▶ [Work to complete]: Among the entries below, take the line with "Instruction: Open the file" and the line with "Click the ZZZ", and output them and every line between them exactly, with nothing else.

### Records shown ###

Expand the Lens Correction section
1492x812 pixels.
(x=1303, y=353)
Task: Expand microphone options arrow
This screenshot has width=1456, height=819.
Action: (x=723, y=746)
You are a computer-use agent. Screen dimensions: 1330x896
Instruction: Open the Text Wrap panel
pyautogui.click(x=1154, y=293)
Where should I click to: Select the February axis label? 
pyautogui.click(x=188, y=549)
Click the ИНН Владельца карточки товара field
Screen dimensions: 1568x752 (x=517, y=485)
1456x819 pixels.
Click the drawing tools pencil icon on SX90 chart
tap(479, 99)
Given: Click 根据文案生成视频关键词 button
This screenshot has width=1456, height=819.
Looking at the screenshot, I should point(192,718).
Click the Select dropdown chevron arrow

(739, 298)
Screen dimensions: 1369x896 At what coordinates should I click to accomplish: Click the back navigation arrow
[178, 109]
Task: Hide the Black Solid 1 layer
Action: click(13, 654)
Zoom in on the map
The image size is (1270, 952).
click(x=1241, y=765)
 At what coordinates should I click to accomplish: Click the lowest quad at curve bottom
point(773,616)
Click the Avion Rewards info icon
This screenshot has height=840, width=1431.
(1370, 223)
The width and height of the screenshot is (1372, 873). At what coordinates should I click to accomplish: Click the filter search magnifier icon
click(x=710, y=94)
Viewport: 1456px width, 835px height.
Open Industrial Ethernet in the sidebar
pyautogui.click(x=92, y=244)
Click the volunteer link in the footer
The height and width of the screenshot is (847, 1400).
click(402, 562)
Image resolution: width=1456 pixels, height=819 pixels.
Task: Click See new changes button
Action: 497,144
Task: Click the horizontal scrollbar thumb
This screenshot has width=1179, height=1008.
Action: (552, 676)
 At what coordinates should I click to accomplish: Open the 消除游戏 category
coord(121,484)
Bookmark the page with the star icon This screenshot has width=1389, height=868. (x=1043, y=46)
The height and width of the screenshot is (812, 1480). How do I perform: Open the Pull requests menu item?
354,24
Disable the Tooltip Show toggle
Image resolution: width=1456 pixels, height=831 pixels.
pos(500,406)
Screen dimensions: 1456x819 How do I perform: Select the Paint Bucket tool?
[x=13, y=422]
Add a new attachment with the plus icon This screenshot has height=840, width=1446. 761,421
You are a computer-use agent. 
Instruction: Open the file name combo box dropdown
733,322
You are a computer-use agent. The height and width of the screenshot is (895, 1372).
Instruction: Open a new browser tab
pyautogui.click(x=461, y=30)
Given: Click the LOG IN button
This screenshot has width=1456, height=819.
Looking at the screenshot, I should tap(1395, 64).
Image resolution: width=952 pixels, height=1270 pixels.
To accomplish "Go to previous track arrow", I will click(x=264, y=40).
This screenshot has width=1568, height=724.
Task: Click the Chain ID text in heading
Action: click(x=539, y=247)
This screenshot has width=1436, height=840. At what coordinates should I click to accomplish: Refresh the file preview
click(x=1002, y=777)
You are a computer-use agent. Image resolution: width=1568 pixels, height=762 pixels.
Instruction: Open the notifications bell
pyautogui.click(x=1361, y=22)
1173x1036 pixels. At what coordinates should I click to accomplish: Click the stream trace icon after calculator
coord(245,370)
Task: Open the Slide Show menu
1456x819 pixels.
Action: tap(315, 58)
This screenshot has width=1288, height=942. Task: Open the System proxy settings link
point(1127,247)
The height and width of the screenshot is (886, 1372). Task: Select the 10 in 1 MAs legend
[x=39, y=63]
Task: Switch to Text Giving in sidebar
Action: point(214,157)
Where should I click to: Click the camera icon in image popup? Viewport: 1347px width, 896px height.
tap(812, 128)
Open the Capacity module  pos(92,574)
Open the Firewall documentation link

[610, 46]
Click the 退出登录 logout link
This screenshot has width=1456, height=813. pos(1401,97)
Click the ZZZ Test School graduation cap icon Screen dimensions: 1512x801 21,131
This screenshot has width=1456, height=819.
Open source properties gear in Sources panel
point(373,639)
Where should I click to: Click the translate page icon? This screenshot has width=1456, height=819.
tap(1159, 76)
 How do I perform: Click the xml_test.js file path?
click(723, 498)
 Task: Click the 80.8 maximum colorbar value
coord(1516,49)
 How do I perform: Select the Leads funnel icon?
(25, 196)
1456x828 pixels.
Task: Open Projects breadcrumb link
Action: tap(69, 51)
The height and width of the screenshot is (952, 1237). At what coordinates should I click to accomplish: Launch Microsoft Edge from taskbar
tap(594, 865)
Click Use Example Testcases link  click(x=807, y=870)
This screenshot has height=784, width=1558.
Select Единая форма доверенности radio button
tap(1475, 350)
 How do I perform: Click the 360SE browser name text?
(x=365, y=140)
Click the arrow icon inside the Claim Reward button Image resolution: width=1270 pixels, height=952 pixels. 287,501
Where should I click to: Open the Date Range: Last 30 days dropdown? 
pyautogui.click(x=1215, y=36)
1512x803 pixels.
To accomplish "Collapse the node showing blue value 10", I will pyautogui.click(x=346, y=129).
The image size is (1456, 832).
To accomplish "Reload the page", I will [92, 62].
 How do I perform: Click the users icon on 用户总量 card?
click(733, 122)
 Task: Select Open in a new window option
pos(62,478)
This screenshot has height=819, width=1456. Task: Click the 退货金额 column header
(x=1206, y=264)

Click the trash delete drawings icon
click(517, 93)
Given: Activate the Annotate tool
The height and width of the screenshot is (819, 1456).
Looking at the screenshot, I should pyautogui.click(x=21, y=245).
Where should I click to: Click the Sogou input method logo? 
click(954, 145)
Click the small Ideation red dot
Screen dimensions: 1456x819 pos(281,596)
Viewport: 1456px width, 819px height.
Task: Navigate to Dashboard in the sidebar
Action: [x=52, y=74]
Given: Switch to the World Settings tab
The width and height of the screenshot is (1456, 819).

###

▶ [Response box]:
Instruction: Open the file name combo box dropdown
733,322
You are a computer-use agent. The height and width of the screenshot is (895, 1372).
Instruction: Open a new browser tab
pyautogui.click(x=461, y=30)
Given: Click the LOG IN button
This screenshot has width=1456, height=819.
Looking at the screenshot, I should tap(1395, 64).
Image resolution: width=952 pixels, height=1270 pixels.
To accomplish "Go to previous track arrow", I will click(x=264, y=40).
This screenshot has width=1568, height=724.
Task: Click the Chain ID text in heading
Action: click(x=539, y=247)
This screenshot has width=1436, height=840. At what coordinates should I click to accomplish: Refresh the file preview
click(x=1002, y=777)
You are a computer-use agent. Image resolution: width=1568 pixels, height=762 pixels.
Instruction: Open the notifications bell
pyautogui.click(x=1361, y=22)
1173x1036 pixels. At what coordinates should I click to accomplish: Click the stream trace icon after calculator
coord(245,370)
Task: Open the Slide Show menu
1456x819 pixels.
Action: tap(315, 58)
This screenshot has width=1288, height=942. Task: Open the System proxy settings link
point(1127,247)
The height and width of the screenshot is (886, 1372). Task: Select the 10 in 1 MAs legend
[x=39, y=63]
Task: Switch to Text Giving in sidebar
Action: point(214,157)
Where should I click to: Click the camera icon in image popup? Viewport: 1347px width, 896px height.
tap(812, 128)
Open the Capacity module  pos(92,574)
Open the Firewall documentation link

[610, 46]
Click the 退出登录 logout link
This screenshot has width=1456, height=813. pos(1401,97)
Click the ZZZ Test School graduation cap icon Screen dimensions: 1512x801 21,131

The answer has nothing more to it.